Il loro è un rock melodico con
notevoli influenze punk (soprattutto batteria e chitarra) e pop, nel complesso
ricordano i R.E.M. dei primi anni ’80 (ascolta “murmur” e “reckoning”) e il
filone “college rock” dell’epoca. Pur vicini di casa dei vari Franz Ferdinand,
Strokes, Libertines, Babyshambles e chi più ne ha più ne metta, conservano un
suono, seppur vintage-like, molto pulito e preciso, il che non è sempre un
pregio, ma che si sposa perfettamente con il pizzico di elettronica di cui
dispongono e con la voce cristallina del frontman Kele Okereke. Il tutto dà vita
ad un album di un’ora scarsa, zeppo di riff dinamici e fulminei,stop e
ripartenze spiazzanti, accompagnati da una chitarra che brilla per originalità
in alcuni brani, ma che in altri ricorda imbarazzantemente The Edge dei vecchi
tempi.

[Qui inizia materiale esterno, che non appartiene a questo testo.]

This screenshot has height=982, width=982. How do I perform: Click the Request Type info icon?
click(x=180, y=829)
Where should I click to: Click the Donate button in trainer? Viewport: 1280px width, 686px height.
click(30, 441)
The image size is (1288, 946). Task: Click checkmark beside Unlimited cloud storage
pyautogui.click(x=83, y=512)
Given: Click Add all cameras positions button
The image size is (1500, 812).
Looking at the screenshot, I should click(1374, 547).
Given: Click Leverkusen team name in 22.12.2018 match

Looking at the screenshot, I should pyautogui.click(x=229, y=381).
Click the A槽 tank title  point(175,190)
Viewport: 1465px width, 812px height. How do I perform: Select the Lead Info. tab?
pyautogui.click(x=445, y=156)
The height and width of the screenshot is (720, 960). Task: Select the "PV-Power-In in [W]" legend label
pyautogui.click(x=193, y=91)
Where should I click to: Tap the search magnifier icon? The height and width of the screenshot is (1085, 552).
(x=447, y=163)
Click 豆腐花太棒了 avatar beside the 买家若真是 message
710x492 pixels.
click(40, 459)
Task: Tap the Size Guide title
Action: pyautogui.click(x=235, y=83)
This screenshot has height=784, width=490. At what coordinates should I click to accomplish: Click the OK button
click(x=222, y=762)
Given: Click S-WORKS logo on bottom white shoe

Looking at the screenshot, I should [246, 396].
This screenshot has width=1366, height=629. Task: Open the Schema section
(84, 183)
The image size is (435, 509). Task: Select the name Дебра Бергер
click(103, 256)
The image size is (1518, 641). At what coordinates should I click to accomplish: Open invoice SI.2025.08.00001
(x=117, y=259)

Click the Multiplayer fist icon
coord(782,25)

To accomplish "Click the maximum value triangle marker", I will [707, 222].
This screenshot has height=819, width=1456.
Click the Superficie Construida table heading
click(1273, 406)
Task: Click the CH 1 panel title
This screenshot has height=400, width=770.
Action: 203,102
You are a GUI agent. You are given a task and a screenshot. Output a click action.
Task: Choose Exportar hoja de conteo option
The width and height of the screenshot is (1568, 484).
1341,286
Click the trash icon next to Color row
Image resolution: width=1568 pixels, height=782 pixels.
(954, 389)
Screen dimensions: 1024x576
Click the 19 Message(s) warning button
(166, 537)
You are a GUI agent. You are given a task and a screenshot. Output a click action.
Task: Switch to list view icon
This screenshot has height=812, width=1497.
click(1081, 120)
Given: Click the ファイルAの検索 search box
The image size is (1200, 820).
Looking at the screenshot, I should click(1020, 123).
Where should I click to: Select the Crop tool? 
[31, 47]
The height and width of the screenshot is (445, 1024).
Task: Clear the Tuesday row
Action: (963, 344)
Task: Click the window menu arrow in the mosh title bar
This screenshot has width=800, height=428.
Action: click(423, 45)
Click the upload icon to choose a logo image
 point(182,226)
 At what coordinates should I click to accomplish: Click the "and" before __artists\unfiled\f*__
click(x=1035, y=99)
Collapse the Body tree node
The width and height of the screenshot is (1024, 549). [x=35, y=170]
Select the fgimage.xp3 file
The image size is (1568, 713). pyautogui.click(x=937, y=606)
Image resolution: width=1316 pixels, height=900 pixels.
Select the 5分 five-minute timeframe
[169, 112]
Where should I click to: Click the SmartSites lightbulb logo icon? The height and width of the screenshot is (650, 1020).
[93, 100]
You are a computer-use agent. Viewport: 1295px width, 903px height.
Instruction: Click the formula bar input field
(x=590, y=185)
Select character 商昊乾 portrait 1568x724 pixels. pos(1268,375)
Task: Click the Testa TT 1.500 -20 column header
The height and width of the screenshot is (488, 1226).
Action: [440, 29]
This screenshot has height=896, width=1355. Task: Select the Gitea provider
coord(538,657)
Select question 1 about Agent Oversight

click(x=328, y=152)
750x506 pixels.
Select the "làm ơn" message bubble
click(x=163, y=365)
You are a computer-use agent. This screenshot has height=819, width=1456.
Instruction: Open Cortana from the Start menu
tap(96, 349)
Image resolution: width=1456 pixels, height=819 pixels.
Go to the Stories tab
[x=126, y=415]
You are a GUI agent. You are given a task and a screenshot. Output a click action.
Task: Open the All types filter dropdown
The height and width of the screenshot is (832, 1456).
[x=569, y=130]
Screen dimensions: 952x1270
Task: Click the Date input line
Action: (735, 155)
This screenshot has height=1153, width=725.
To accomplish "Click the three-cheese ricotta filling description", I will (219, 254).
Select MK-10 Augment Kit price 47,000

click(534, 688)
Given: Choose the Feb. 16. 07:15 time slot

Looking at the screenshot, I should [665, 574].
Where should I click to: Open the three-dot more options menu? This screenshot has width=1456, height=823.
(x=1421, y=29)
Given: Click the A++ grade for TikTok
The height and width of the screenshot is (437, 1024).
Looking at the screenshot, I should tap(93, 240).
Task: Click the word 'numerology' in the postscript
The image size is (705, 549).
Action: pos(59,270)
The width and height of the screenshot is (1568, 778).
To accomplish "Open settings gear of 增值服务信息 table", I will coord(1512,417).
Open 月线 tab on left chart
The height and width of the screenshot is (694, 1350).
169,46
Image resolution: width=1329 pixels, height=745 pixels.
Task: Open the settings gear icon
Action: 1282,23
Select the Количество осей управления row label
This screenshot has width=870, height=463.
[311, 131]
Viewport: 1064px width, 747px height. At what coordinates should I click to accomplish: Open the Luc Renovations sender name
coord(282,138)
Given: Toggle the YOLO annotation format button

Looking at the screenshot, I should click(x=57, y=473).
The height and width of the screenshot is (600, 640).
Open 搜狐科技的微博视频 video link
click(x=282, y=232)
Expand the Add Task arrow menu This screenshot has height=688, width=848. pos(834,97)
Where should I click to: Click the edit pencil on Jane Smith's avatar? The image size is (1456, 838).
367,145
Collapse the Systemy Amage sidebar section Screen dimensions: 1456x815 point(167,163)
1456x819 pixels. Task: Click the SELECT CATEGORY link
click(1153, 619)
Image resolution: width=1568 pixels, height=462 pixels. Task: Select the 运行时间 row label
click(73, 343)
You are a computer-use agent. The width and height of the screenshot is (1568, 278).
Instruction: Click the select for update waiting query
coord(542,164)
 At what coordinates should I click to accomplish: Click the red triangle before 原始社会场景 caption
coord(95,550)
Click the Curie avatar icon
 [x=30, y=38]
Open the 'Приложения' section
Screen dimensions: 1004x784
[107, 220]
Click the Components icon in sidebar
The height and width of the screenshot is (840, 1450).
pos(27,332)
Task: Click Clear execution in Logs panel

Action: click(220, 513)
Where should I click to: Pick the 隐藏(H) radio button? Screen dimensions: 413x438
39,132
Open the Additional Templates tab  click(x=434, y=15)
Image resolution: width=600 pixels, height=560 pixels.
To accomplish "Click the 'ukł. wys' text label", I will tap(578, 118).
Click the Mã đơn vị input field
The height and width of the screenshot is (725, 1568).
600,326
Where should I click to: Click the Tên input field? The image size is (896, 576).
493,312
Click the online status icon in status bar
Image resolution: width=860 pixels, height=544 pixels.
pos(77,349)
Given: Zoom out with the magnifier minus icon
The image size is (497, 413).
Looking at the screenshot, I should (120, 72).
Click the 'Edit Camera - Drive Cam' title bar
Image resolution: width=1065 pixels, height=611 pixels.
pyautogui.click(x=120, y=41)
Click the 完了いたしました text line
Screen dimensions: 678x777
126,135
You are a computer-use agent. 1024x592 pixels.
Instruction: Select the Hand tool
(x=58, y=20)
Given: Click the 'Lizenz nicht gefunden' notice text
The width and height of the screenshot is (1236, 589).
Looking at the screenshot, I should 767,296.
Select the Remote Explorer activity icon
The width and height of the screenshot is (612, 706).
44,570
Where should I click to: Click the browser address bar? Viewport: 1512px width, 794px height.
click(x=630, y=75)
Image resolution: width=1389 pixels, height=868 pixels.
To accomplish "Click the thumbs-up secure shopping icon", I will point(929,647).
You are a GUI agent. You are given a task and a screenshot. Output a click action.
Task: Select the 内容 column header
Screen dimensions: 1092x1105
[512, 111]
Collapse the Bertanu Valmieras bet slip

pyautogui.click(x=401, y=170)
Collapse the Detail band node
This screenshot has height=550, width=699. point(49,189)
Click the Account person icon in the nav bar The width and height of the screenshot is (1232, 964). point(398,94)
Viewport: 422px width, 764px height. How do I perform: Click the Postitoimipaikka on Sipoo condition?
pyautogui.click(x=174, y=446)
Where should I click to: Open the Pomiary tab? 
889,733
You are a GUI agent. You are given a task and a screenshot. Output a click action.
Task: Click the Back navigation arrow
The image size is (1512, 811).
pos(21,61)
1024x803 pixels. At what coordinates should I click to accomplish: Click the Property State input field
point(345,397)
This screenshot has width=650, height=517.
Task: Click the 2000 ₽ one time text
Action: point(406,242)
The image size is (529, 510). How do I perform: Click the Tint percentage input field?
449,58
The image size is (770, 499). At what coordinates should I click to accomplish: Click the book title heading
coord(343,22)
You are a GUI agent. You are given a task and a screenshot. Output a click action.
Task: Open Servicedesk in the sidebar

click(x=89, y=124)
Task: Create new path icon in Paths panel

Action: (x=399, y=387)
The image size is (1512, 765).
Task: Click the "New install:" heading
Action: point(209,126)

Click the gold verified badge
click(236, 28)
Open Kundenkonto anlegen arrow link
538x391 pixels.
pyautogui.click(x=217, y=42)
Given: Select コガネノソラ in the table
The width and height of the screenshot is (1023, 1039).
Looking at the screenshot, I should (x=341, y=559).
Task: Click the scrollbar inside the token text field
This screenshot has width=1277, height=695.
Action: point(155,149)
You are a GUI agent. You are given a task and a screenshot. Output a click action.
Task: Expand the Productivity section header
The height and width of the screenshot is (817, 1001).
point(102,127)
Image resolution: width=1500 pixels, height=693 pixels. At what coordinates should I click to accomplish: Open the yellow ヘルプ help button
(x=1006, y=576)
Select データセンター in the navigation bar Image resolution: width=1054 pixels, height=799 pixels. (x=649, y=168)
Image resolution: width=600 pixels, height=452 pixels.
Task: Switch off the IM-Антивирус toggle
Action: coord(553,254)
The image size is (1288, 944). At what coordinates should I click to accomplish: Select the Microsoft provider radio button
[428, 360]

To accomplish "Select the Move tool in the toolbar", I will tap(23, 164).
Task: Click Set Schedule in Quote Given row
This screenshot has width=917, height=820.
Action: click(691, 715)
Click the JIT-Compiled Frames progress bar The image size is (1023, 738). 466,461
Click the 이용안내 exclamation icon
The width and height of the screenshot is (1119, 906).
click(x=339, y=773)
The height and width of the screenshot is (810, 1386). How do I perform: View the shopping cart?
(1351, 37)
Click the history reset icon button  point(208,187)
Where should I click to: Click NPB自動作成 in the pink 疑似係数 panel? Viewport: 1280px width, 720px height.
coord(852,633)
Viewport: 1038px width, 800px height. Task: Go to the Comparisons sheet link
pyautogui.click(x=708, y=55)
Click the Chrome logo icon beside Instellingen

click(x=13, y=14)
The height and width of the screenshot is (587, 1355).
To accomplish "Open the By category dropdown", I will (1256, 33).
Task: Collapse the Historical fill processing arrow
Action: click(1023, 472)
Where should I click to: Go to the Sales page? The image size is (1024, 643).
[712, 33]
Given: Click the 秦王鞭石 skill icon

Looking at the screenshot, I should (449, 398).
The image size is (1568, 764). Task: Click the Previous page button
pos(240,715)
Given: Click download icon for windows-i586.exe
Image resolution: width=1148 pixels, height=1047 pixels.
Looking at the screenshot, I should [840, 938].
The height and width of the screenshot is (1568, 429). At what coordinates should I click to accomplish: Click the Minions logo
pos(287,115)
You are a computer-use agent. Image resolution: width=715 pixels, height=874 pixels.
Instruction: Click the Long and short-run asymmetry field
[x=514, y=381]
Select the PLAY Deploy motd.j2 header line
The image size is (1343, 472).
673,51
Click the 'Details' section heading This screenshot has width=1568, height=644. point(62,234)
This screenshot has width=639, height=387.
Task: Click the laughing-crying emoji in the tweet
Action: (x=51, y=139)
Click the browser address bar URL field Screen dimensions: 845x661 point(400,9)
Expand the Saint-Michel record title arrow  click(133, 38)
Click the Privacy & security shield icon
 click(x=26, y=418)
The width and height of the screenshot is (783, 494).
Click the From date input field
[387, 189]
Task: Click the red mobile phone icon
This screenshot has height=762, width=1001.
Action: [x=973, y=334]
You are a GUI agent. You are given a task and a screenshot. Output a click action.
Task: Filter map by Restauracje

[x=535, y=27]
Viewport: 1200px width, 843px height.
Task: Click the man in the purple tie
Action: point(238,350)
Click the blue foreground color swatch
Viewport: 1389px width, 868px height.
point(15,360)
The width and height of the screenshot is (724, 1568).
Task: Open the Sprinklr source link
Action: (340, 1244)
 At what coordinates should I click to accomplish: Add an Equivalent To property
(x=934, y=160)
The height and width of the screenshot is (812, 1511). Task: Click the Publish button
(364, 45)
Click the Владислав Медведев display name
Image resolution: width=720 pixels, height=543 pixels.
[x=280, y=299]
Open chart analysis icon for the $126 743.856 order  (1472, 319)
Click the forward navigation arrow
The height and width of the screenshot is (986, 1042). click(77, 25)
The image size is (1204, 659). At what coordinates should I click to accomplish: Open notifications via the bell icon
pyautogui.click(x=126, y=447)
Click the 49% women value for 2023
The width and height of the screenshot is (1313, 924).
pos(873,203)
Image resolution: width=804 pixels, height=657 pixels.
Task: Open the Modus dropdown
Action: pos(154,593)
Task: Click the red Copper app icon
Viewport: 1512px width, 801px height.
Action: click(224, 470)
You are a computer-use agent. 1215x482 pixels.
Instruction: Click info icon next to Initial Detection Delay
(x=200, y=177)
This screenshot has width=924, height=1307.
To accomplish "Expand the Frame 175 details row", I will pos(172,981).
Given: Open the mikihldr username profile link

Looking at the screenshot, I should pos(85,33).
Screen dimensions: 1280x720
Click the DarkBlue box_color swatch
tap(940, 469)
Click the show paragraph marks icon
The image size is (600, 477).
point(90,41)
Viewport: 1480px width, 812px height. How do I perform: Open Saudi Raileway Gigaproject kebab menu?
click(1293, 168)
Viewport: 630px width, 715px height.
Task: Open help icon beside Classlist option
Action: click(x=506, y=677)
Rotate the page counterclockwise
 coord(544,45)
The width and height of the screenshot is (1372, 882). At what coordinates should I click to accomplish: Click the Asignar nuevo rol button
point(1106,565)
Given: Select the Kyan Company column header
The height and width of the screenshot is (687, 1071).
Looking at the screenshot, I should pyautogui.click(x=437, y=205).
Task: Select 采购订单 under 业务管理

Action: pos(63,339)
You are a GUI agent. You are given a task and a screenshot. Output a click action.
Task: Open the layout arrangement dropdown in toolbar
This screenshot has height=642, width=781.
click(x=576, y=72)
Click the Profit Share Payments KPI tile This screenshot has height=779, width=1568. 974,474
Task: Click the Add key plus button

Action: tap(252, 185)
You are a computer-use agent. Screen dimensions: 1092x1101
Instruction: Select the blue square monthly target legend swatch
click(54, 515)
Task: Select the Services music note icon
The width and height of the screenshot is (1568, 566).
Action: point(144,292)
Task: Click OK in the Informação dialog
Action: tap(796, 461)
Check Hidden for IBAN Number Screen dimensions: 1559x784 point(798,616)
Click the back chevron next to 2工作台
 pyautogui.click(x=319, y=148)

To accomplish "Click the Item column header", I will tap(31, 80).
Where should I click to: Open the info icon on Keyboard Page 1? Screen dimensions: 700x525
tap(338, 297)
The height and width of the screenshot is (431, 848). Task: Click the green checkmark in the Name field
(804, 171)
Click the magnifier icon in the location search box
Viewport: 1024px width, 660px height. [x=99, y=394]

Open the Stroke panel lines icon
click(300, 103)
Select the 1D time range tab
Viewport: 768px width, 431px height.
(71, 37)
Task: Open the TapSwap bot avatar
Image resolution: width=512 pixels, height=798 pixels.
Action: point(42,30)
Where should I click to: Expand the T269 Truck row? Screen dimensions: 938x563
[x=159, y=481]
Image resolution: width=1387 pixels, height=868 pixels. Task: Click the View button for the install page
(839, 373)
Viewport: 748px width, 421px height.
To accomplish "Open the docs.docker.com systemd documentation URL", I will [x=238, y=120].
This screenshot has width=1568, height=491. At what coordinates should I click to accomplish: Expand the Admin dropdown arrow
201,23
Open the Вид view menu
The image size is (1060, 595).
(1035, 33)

Pur collocandosi tra i vari revival new wave che ci vengono proposti non
si può negare che sia un lavoro molto ben riuscito, non di certo un capolavoro
di originalità, ma un piccolo gioiellino cui vale la pena dedicare un po’ delle
proprie orecchie.
Gli unici difetti davvero
evidenti: essere comparsi nella soundtrack di “the O.C.” e aver pubblicato il
loro disco in un momento in cui gli appassionati del genere sono stati sconvolti
dal ciclone Artic Monkeys, per il resto: buona la prima!